PPM1D in Innate Immunity

Research Understanding the regulation mechanisms of innate immune response by PPM1D phosphatase

Neutrophils are the most abundant white blood cells, which function in the early stages of innate immunity to protect from the pathogens. Neutrophils have heterogeneous subsets with different functions. Among these subsets, there are immunosuppressive subsets which is accumulated in cancer tissues. We are working to clarify the molecular mechanism of polarization to these immune suppressive subsets for the establishment of more effective cancer immunotherapies.

Overexpression and gene mutations of PPM1D have been frequently observed in leukemia and myelodysplastic syndrome. PPM1D knockout mice exhibit immunodeficiency, spermatogenic disorders, and metabolic disorders. These data suggest that PPM1D plays an important role not only in carcinogenesis but also in immune responses and metabolism. In our laboratory, we focus on Ser/Thr phosphatase PPM1D and are working to understand the differentiation and immune response of immune cells and the relationship between immune cells and cancer. We have discovered PPM1D430, a splicing variant of PPM1D; this variant has been demonstrated to be expressed specifically in the leukocytes and testes. We have reported that inhibition of PPM1D induces neutrophil differentiation. We have shown that PPM1D and its splice variant PPM1D430 exhibit different localization in neutrophils, suggesting that leukocyte-specific variant PPM1D430 has distinct function for neutrophils.
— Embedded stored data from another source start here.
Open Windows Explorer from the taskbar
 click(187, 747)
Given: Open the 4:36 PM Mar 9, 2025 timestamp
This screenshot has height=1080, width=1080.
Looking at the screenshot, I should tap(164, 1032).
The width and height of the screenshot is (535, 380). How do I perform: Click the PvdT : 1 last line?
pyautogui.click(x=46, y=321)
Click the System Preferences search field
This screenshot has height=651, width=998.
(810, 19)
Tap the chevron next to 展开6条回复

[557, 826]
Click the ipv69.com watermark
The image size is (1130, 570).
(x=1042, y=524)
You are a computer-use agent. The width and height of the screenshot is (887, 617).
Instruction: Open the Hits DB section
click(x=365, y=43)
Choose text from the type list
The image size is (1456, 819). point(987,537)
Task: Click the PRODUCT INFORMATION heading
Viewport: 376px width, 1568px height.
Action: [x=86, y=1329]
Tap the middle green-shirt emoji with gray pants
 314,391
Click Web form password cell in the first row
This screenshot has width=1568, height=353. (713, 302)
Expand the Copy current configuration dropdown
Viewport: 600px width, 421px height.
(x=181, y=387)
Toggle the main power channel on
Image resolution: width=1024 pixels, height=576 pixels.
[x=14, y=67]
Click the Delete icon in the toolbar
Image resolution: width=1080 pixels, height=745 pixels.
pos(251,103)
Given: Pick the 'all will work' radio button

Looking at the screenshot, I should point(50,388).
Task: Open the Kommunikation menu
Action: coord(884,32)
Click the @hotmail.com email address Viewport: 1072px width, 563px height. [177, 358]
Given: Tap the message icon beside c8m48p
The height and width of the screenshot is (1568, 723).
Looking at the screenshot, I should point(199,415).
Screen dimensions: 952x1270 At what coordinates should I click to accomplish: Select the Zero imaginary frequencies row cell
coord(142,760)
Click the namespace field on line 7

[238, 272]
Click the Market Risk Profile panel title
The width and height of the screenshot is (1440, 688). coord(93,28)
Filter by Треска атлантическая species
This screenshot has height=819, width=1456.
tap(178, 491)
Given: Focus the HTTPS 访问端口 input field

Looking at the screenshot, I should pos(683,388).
We have also developed a new method for visualizing cell differentiation and stimulus response using novel fluorescent probes, 1,3a,6a-Triazapentalene derivatives, which allow is to analyze protein functions in cell.

We are also working to understand the role of PPM1D on adipocyte differentiation and lipid droplet formation, which are closely related to the immune response. Obesity is a significant risk factor for various severe diseases including diabetes, hypertension, and cancer. Obesity is induced by adipocyte hypertrophy and an increase in adipose tissue mass. Thus, it is strongly required for understand the regulation mechanism of adipocyte differentiation and maturation. We have reported that PPM1D regulates white adipocyte differentiation and lipid droplet formation. Treatment of PPM1D specific inhibitor, SL-176 dramatically decreased the adipocyte differentiation, indicating that PPM1D specific inhibitor is a promising lead compound for anti-obesity drug developments. In our laboratory, we are working to elucidate the mechanism of lipid droplet formation and function of PPM1D in beige adipocyte formation.